Живя на нелегальном положении, служа самой малой части своих верных пасомых (всего несколько человек), я не всегда мог позволить себе роскошь посетить тайно своего когда-то близкого собрата. Если я это делал иногда, не выдерживая одиночества и желая в беседе с таким же, как я, хоть немного укрепить себя, то у него я вызывал неприятное беспокойство своим посещением. Не обратили ли кто-либо из соседей внимания, что прошёл незнакомый, не следил ли за мной какой-нибудь секретный агент, не взят ли дом под подозрение? и т. п. Так смотрел на вещи и я. Старался избегать встреч с духовными лицами, пользовавшимися свободой, или их знакомыми. Через других до меня доходили сведения, что где-то скрывается священник, тайно совершает службы, но я не желал знать, кто он и откуда, в каком доме служит, не зная, вынесешь ли допрос и невольно не предашь ли.

Епископ Украинской автономной православной церкви

После занятия Житомира немецкими войсками в 1941 года перешёл на легальное положение. Вошёл в состав в составе Украинской православной автономной церкви (архиепископа Алексия (Громадского)), которая признавала себя частью Московского Патриархата.

7 ноября 1941 года хиротонисан во епископа Бердического, викария УПАЦ. Хиротонию совершили архиепископ Волынский Алексий (Громадский), епископ Полтавский Вениамин (Новицкий) и епископ Каменец-Подольский Дамаскин (Малюта).

Управлял Житомирской епархией. Служил на церковнославянском языке, иногда проповедовал по-украински. Организовал краткие богословские курсы, выпускников которых рукополагал в священники (всего около 200 выпускников), открыл в Житомирской епархии около 300 приходов.

После занятия советскими войсками Житомира в 1943 году переехал в Варшаву, с июля 1944 жил в Вене, затем в Мюнхене.

17 мая 1944 года был принят в юрисдикцию Русской православной церкви заграницей, с августа 1944 был викарием Германской епархии РПЦЗ, однако к исполнению обязанностей не приступил.

══════════════════════════════

Суть задания> Какого числа, согласно исходному тексту, он был хиротонисан во епископа Бердического?

══════════════════════════════

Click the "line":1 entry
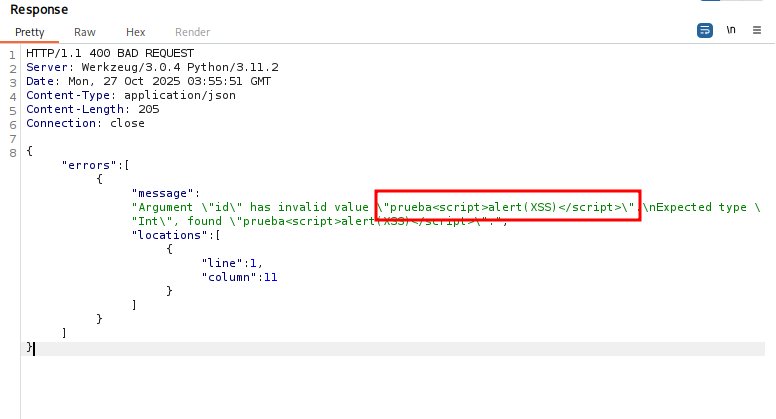This screenshot has width=776, height=419. [x=232, y=263]
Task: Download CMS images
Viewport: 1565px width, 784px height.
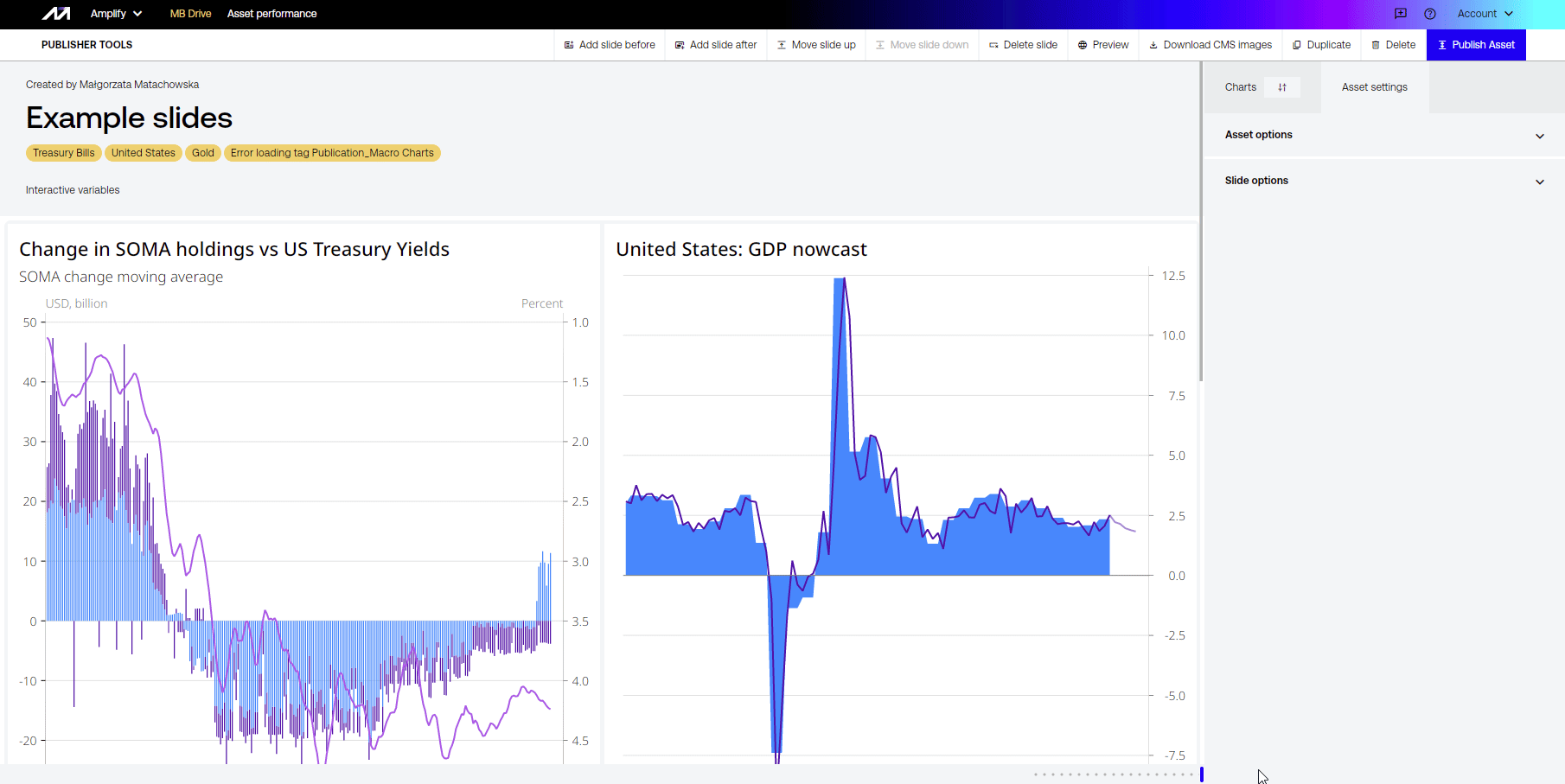Action: pyautogui.click(x=1210, y=45)

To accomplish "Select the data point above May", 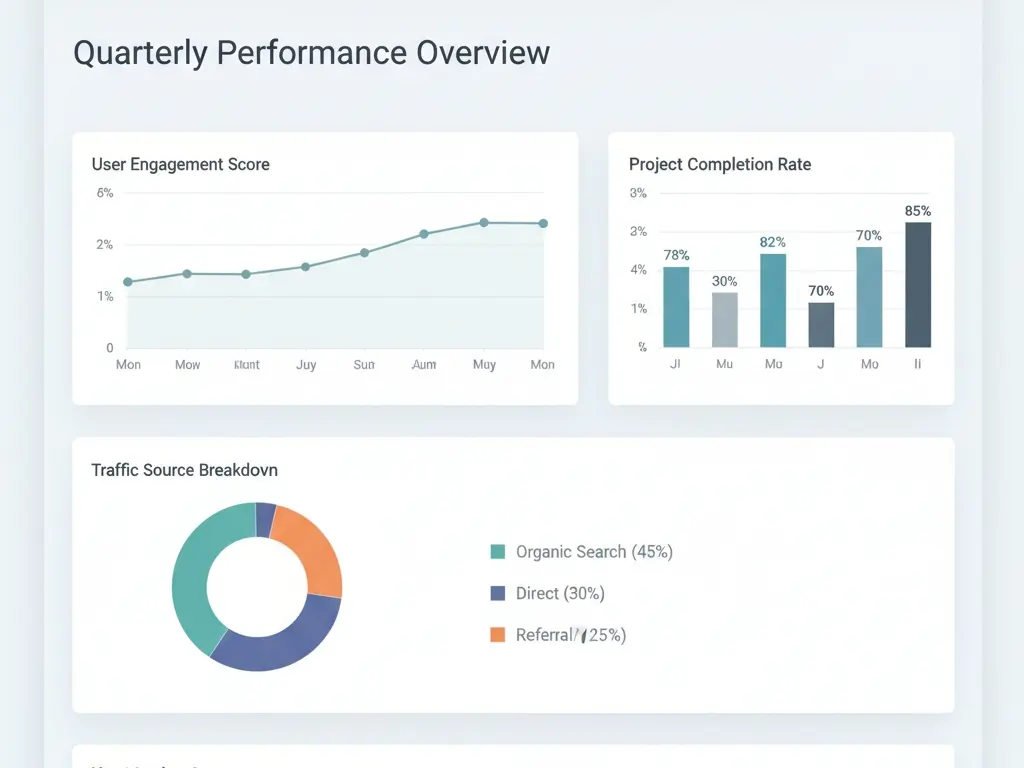I will [484, 222].
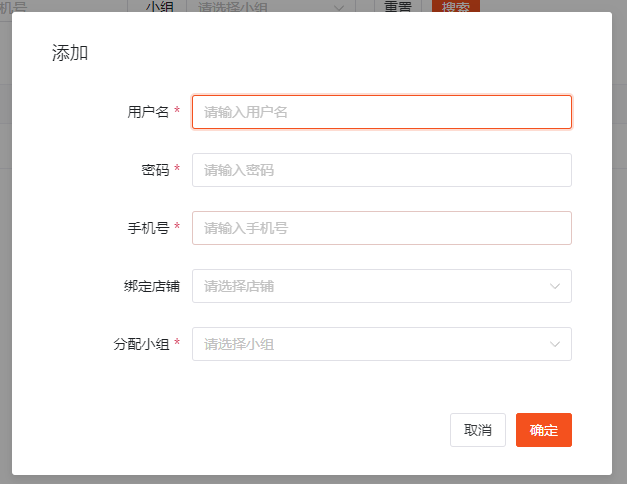Click the 分配小组 field label

141,344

══════════════════════════════

Итог упражнения> 7 ноября 1941 года.